### EXERCISE
Would you copy only the lines below, from the one containing "How do I perform: Click" through the very last one, leaving the pictures out?
──────── SUPPLIED DATA
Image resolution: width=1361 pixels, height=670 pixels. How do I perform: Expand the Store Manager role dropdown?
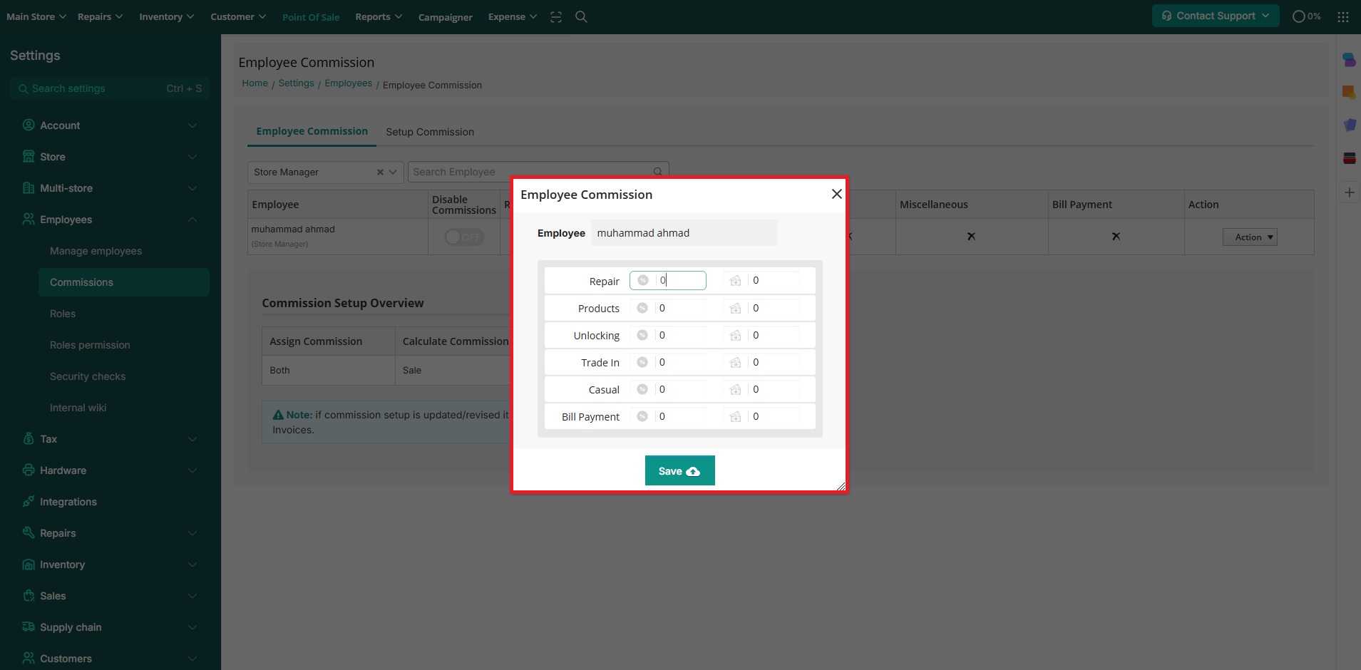point(393,172)
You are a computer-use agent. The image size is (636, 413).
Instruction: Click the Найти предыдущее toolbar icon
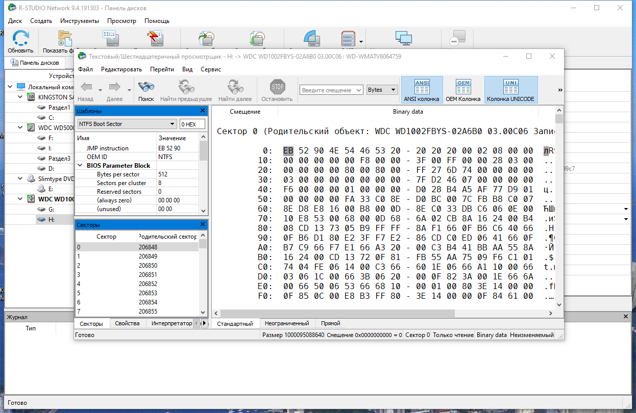(186, 87)
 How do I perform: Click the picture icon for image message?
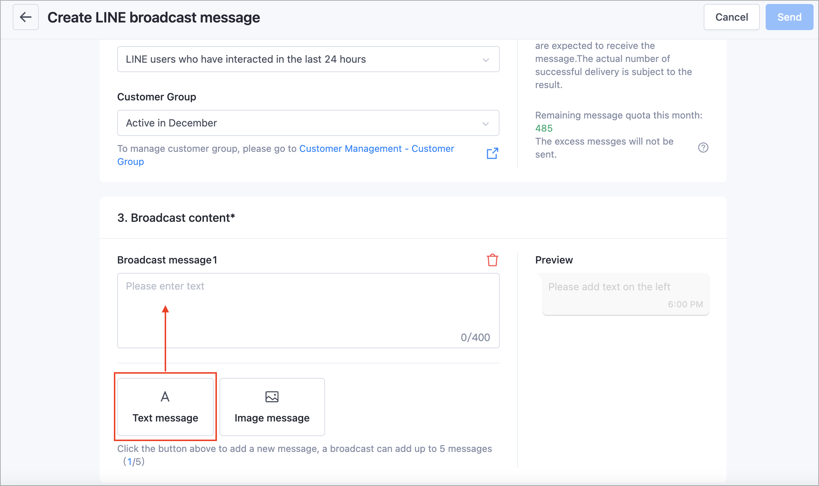coord(272,397)
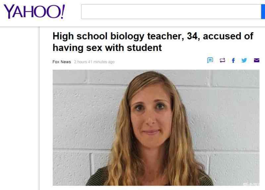Click the watermark in photo corner
Screen dimensions: 265x190
251,184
────────────────
### ANSWER BOX
 How do I perform: Click the picture icon for image message?
coord(272,397)
Click the watermark in photo corner
Screen dimensions: 265x190
251,184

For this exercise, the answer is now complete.